§ **Supplied passage**
++++++++++++++++++++

|View single post by calcav|
|Posted: Thu Nov 9th, 2006 06:41 pm||
Hey, you should work here! Looks like you've got a pretty good grasp of what happened. I agree that controversy is probably a better word but I frequently use myth because so many people have come to believe them as facts.
Was the Hornet's Nest "key" to the first day? I encourage visitors to walk through the Hornet's Nest and read the back of the monuments paying particular attention to the number of dead and wounded. The Confederate attacks coming up the Eastern Corinth Road (not through Duncan Field) are brigade strength and repulsed with fairly light Union casualties. The heavy fighting that ultimatley seals the fate of the Hornet's Nest defenders takes place on the flanks; Sherman & McClernand in Jones Field, Hurlbut at the Peach Orchard/Sarah Bell's Cotton Field. A good indicator is the location of burial sites and trenches; amost all are on the east and west of the field and very few in the center. The heavy Union casualties occur in the form of prisoners when the flanks give way and the center is surrounded.
Why did yankee skedaddlers run while the green Rebs didn't? There are numerous eyewitness accounts of the Union skulkers along the river, very few about their Confederate counterparts. But there is no mistaking that just as many Confederates left the field on the first day. Where the Feds were stopped by the Tennessee River there was nothing to halt the Rebs on their way back to Corinth. A simple excersice in mathamatics; There were nearly 45,000 Confederates and they suffered nearly 11,000 casualties over the two days. On the morning of the 7th Beauregard can field no more than 28,000 men. Where are the other 6,000 men? A soldier of the 22nd Alabama who had been left behind but reached the field on the 7th reported stragglers in great numbers.

++++++++++++++++++++

§ **Instructions**
**1.** List every figure for a number of men that the forum post on the Hornet's Nest gives, with its qualifying word where there is one.
**2.** Continue the forum post on the Hornet's Nest from its last sentence.
The records are separate material and are unrelated to the forum post on the Hornet's Nest.

++++++++++++++++++++

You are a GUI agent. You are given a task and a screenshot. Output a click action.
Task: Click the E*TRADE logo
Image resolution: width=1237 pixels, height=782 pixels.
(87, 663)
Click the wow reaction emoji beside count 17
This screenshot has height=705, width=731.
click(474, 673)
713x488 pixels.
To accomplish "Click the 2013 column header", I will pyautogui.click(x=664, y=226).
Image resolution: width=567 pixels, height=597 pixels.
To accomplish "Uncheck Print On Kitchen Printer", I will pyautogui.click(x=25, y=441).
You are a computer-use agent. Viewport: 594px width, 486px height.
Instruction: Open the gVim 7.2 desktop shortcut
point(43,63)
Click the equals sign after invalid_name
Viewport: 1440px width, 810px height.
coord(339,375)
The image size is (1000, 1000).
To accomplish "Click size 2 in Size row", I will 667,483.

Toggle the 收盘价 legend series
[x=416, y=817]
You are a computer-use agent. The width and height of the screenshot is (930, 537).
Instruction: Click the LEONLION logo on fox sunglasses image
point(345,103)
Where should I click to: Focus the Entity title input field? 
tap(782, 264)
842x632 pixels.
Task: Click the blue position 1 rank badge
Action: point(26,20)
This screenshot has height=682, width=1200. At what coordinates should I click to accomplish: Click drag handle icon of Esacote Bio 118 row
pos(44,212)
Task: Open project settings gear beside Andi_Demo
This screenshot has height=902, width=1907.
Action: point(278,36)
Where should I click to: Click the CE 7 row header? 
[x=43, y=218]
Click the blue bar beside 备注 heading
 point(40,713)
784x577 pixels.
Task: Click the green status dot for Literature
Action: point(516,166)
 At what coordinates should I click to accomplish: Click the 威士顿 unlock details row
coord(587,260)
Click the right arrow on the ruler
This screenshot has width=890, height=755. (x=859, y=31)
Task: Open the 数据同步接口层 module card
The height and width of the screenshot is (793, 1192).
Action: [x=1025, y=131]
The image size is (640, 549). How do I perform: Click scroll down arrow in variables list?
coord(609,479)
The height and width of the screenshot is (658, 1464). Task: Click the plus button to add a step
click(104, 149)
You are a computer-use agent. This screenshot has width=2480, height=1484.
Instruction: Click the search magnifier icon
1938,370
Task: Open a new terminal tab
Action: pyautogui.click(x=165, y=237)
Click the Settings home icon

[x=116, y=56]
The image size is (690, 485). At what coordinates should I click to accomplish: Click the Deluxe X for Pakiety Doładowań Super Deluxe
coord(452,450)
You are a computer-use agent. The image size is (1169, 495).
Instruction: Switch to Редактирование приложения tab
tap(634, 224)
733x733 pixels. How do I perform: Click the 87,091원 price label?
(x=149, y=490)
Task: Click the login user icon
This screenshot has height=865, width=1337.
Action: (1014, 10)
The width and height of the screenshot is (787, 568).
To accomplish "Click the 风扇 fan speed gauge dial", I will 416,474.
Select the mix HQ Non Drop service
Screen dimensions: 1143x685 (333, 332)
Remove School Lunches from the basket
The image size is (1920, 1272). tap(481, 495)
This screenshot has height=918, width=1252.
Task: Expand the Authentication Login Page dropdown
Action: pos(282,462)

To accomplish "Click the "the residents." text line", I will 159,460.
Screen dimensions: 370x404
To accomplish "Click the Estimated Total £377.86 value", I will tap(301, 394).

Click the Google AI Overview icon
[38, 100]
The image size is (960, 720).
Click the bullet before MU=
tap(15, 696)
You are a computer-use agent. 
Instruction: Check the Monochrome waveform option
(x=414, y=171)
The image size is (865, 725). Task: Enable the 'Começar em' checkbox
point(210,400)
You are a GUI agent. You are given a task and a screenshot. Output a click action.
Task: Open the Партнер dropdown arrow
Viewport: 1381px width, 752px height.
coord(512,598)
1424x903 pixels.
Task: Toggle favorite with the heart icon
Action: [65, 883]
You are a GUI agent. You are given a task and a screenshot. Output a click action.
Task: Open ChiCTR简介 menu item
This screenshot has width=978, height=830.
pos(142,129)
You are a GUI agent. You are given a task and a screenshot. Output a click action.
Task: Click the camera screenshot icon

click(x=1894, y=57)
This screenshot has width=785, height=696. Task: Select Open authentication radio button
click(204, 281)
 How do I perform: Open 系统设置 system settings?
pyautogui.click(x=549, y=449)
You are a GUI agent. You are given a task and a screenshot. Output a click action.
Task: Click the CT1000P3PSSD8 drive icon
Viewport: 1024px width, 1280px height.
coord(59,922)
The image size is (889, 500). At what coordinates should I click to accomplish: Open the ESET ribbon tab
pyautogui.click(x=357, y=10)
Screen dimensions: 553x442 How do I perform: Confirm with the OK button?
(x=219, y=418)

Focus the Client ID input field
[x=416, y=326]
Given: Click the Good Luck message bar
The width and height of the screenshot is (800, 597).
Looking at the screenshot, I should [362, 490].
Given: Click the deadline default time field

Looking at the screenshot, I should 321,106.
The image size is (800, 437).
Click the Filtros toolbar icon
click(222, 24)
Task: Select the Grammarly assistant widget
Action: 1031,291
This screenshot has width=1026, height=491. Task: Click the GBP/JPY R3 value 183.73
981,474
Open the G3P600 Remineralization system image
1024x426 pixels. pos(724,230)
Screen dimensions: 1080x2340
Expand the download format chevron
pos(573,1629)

++++++++++++++++++++

§ **Answers for the exercise**
**1.**
- nearly 45,000
- nearly 11,000
- no more than 28,000
- 6,000

**2.**
Did Forrest stop Sherman's pursuit? The Confederate cavalry at Fallen Timbers consisted of a battalion of Texas Rangers, some of John H. Morgan's men and about 40 men under Forrest. This force suprised and routed 2 companies of the 77th Ohio, the lead elements of Sherman's pursuing two brigades. On a nearby road were two more brigades under Brig. Gen. Thomas Wood. Grant informed Halleck that he would follow "far enough to see that no immediate renewal of an attack is contempated." After routing the two lead companies the Confederates noted the deployed regiments of Hildebrand's brigade when his ranks opened fire and emptied several rebel saddles. The Confederates fled the scene leaving Forrest alone in a one man charge that resulted in his severe wound. Sherman continued on a short distance to an enemy field hospital where he paroled the surgeons and the wounded. Convinced that no further attack was pending, he returned to his camp near Shiloh Church.
Was the Bloody Pond bloody and was it even there? Yes, it was definetly there and I don't doubt the claims it was stained red. Visitors frequently ask if we dye the water to give it a red tint. The truth is the water often has a red tint because of the tanic acid from the leaves that fall into it.
Oh, I left out one of my favorites! Johhny Clem the Drummer Boy of Shiloh. He said he was a 9 year old drummer for Company C of the 22nd Michigan when his drum was shot away and he grabbed a musket and killed a Confederate Colonel. Hmmmm...the 22nd Michigan was organized and mustered in August of 1862, four months after the battle! The little stinker!